'''
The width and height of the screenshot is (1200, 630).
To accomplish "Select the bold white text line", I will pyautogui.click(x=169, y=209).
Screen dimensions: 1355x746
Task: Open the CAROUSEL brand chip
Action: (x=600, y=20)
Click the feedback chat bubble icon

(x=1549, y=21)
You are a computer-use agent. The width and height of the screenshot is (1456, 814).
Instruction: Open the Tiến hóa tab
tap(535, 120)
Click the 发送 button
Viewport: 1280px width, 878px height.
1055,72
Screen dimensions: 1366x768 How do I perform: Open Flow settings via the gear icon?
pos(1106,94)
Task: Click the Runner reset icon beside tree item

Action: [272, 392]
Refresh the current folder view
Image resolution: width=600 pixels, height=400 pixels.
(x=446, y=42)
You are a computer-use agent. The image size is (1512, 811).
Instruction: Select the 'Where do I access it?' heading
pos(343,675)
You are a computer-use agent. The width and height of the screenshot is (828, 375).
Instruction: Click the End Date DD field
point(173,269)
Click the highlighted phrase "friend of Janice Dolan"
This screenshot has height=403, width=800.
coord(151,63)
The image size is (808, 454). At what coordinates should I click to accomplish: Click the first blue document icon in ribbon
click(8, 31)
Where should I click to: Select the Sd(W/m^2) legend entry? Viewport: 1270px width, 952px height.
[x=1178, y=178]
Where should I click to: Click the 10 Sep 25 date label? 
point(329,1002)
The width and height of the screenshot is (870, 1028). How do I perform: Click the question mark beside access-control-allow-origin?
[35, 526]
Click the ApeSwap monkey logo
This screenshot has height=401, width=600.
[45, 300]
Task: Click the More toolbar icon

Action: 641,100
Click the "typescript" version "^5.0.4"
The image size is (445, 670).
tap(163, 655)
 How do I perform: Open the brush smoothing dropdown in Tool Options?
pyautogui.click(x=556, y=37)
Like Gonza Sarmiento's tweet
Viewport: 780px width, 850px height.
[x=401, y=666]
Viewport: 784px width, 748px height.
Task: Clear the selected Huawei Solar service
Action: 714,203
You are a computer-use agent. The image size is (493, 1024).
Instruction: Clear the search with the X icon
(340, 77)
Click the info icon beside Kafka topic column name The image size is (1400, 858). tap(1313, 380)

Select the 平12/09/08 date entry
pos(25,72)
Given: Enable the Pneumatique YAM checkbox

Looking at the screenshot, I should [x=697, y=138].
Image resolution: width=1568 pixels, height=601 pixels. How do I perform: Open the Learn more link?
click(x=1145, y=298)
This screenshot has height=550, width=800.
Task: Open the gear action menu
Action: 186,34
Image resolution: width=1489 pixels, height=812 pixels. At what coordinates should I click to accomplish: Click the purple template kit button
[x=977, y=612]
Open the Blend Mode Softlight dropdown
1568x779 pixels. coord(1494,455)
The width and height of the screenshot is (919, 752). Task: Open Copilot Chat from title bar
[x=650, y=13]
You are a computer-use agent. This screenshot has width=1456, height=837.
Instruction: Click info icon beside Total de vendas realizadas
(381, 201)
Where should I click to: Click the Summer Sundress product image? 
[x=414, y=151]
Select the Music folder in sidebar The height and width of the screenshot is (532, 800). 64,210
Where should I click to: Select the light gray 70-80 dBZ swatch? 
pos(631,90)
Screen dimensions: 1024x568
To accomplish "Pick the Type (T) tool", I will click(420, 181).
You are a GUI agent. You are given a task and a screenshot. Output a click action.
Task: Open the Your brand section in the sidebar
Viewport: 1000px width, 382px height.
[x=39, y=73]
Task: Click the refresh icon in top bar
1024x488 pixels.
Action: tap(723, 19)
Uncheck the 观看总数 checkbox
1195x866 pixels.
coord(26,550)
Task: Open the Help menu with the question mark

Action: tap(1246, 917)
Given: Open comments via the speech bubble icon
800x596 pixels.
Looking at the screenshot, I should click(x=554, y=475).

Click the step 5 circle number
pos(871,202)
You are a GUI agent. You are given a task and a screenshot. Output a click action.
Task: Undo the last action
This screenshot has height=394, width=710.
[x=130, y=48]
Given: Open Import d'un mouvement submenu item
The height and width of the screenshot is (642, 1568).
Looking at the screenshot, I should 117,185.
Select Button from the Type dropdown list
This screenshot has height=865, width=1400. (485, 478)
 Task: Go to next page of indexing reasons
'''
Activity:
Which of the lines above carry the string "sidebar"? Copy every one.

Response:
Select the Music folder in sidebar The height and width of the screenshot is (532, 800). 64,210
Task: Open the Your brand section in the sidebar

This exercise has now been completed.